Review Halaman Terakhir, oleh Desti Nugrainy di Blog Desti Baca Buku

Judul Buku : Halaman Terakhir
Penulis : Yudhi Herwibowo
Halaman : 448
Penerbit : Noura Books

Jika penulis buku ini mengatakan di pengantar-nya, ‘saya mungkin terlambat’, maka saya sebagai pembaca jelas sudah terlambat. Jujur saja, saya baru mendengar nama seorang Hoegeng. Tapi dua kisah utama di dalam buku ini, Sum Kuning dan Penyelundupan Mobil Mewah, saya pernah mendengar dan mengetahuinya meski hanya samar-samar. 

Jenderal Polisi Hoegeng Iman Santoso, menjabat sebagai Kepala Polisi Negara (sekarang disebut sebagai Kapolri) pada awal masa Orde Baru. Kala itu, di Yogyakarta ada sebuah kasus penculikan dan pemerkosaan seorang gadis penjual telur bernama Sumaryah. Menurut keterangan korban, dia diculik dan diperkosa oleh empat orang pria di dalam sebuah mobil Kombi berwarna merah. Masa itu tidak banyak orang yang mempunyai kendaraan roda empat mewah, apalagi berwarna merah yang mencolok.
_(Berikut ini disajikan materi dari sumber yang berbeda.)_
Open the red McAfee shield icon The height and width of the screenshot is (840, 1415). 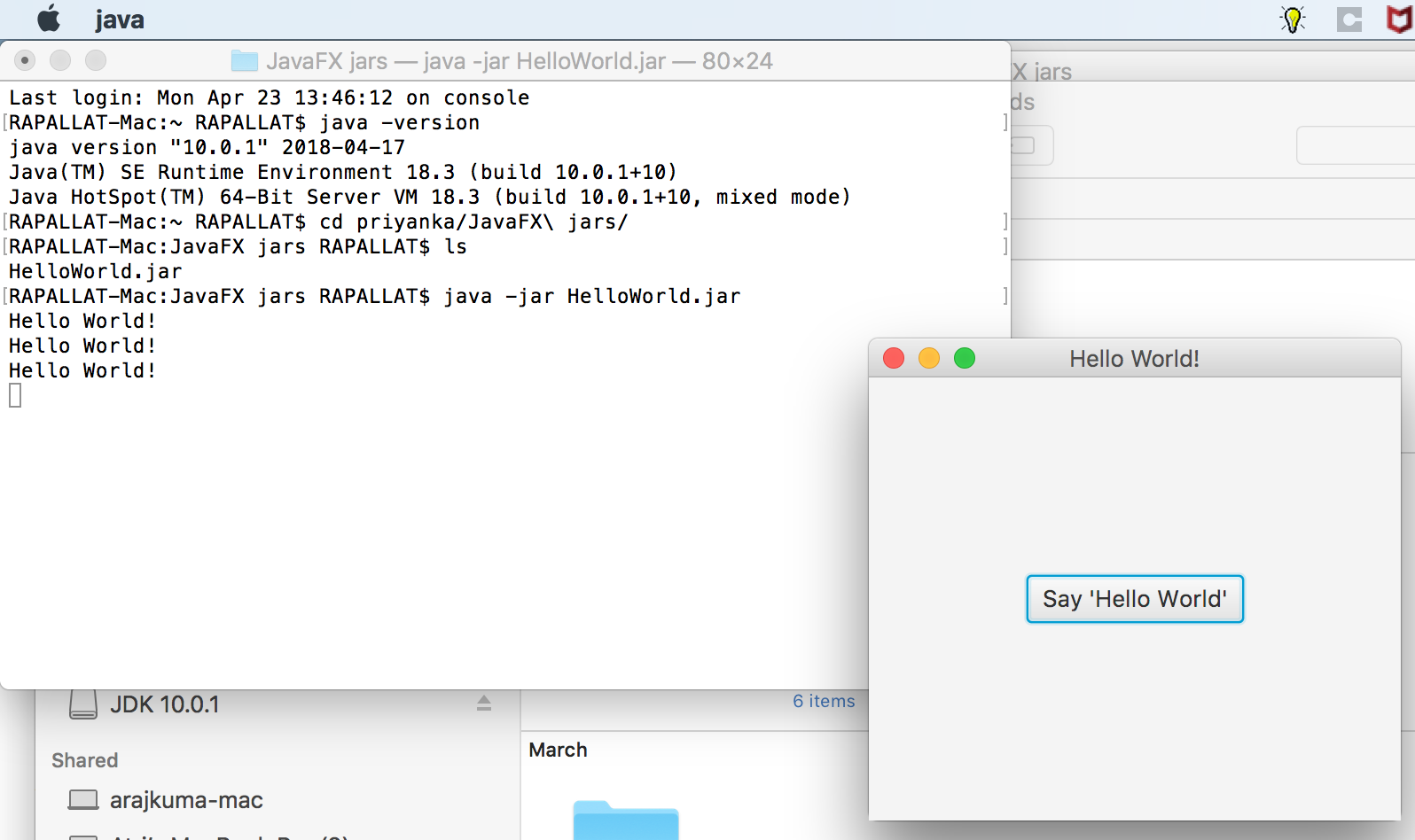(x=1399, y=19)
Dengan bantuan seorang wartawan, Djaba Kresna, kisah Sumaryah mulai menjadi pusat perhatian.

Sayangnya, polisi di Yogyakarta menilai laporan Sumaryah adalah palsu. Ketika Djaba Kresna menyelidiki kasus ini lebih lanjut, ternyata ada salah satu pelakunya masih kerabat dekat “orang penting” yang punya koneksi ke Kepolisian. Wajar saja, kasus ini lantas dibelokkan. Namun jauh di Jakarta, Hoegeng merasakan ada yang janggal dari cara bawahannya menyelesaikan kasus ini. Dia lantas membentuk tim khusus untuk menyelidikinya.
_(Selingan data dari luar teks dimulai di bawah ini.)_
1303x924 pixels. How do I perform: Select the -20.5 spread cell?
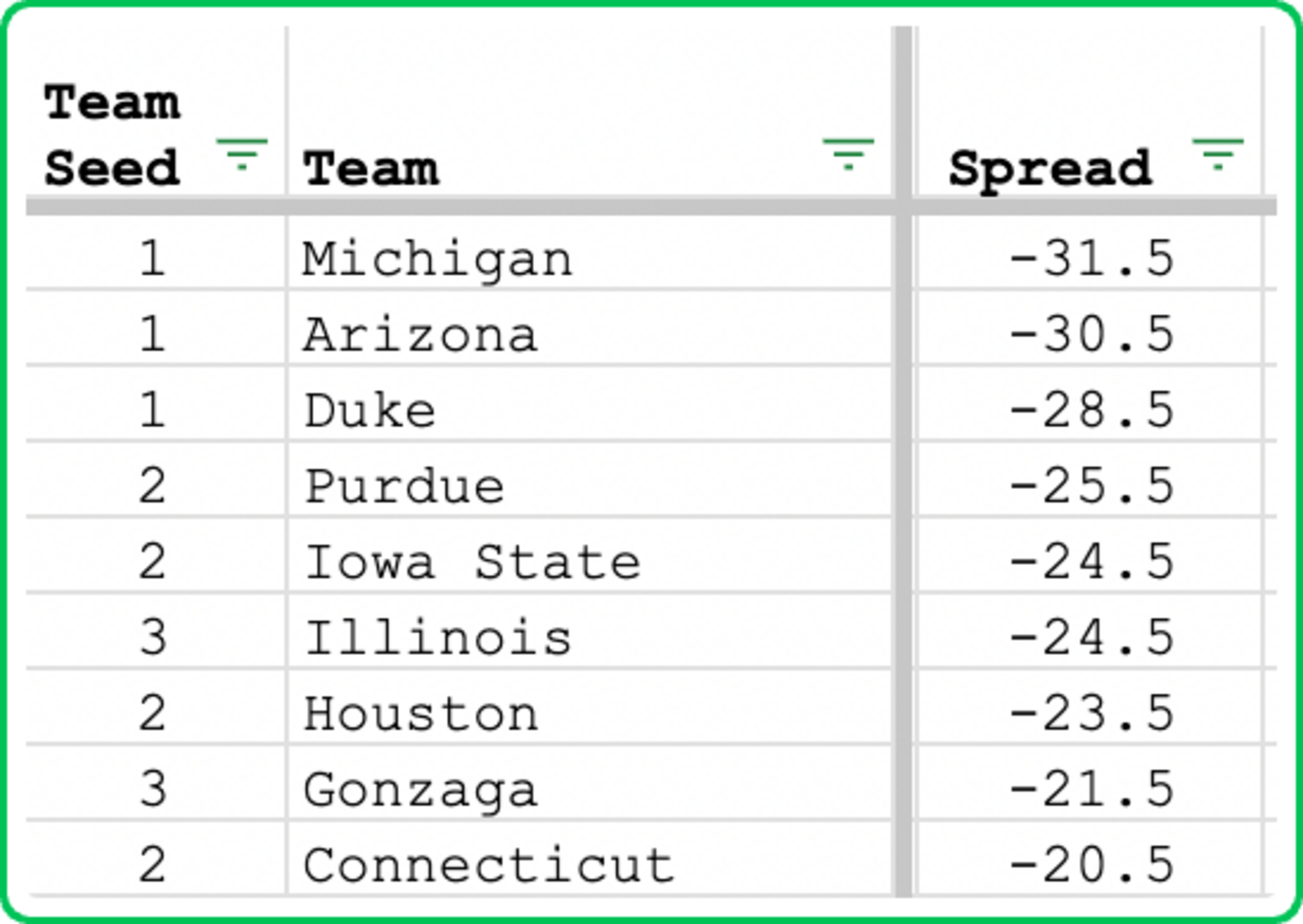coord(1091,866)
Di saat yang hampir bersamaan, Hoegeng juga sedang menangani kasus penyelundupan mobil mewah oleh seorang broker bernama Soni Cahaya. Ketika polisi sudah berhasil melakukan penyergapan dan menangkap Cahaya, ada pihak lain yang memberikan jaminan kebebasannya. Hasil penyelidikan memaparkan fakta bahwa ada banyak pejabat yang ikut terlibat dalam kasus ini, salah satunya adalah keluarga Cendana.

Dua kasus yang tidak terselesaikan bagi Hoegeng ada pada saat akhir masa jabatannya. Dua kasus yang (mungkin) memegang andil datangnya surat khusus yang menyatakan jabatan Hoegeng dialihkan menjadi Duta Besar Kerajaan Belgia. Seorang polisi jujur semacam Hoegeng tidak serta merta menerima isi surat tersebut. Dia memilih untuk keluar dari Kepolisian.
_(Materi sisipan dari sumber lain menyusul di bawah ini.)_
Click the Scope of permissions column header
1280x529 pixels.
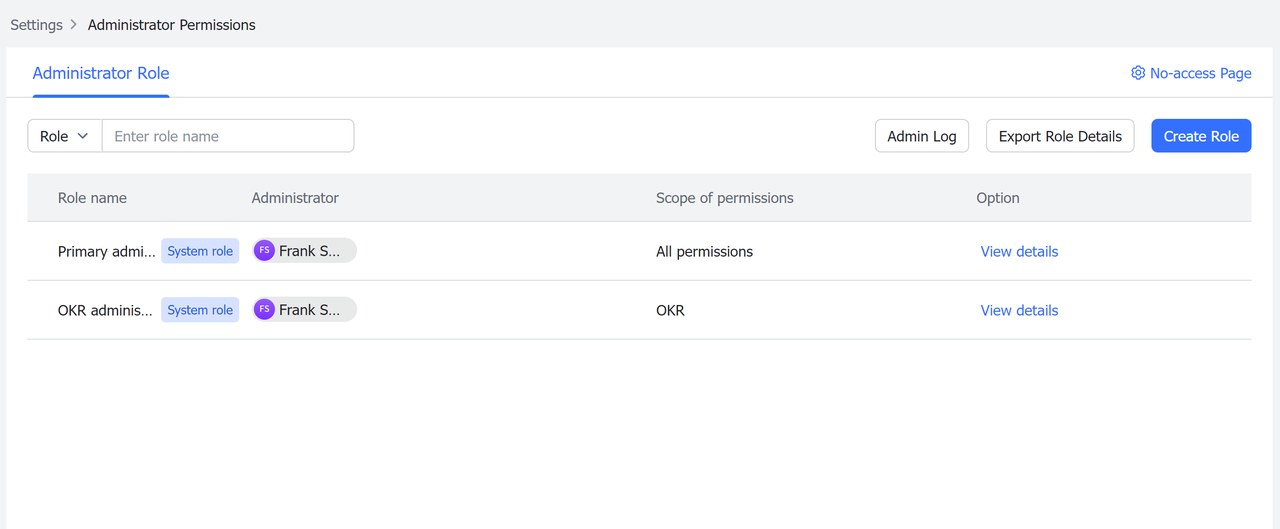(x=725, y=198)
Membaca semibiografi Hoegeng di kala pemberitaan mengenai adanya kisruh antara dua lembaga penegak hukum (KPK dan Polri) membuat saya ingin sekali sosok Hoegeng ini kembali hadir di dunia nyata. Beliau sendiri telah berpulang ke Yang Maha Kuasa pada tahun 2004, setelah menjalani masa pensiun yang terkekang. Novel ini membantu saya mengenal seorang sosok polisi jujur yang pernah mewarnai perjalanan sejarah bangsa ini.
“Selesaikan saja tugasmu dengan kejujuran. Karena, kita masih bisa makan nasi dengan garam.”
Novel semibiografi ini tidak membosankan bagi saya. Diwarnai kasus Sumaryah yang menyinggung masalah HAM bagi kaum kecil membuat saya penasaran bagaimana akhir dari kasus ini. Mungkin ada dari kalian yang pernah menonton film Perawan Desa, sedikit mendapat gambaran dari kasus ini. Sum Kuning atau Sumaryah dalam novel ini mewakili golongan rakyat kecil yang tidak bisa melawan kekuasaan besar. Peran wartawan dalam kasus ini juga memberi andil dan mewarnai gejolak kecil di awal Orde Baru. Namun seperti yang sudah kita ketahui bersama, Orde Baru adalah masa dimana kekuasaan satu pihak bisa membungkam satu negeri.

Saya sempat iseng bertanya pada suami saya, sebelum membaca buku ini apakah dia tahu siapa Hoegeng. Ternyata dia tahu…#ups. Saya merasa harus berterima kasih kepada penulis karena telah menghadirkan novel ini. Seandainya novel ini tidak ada, mungkin saya tidak akan mengenal siapa Hoegeng, seorang polisi jujur.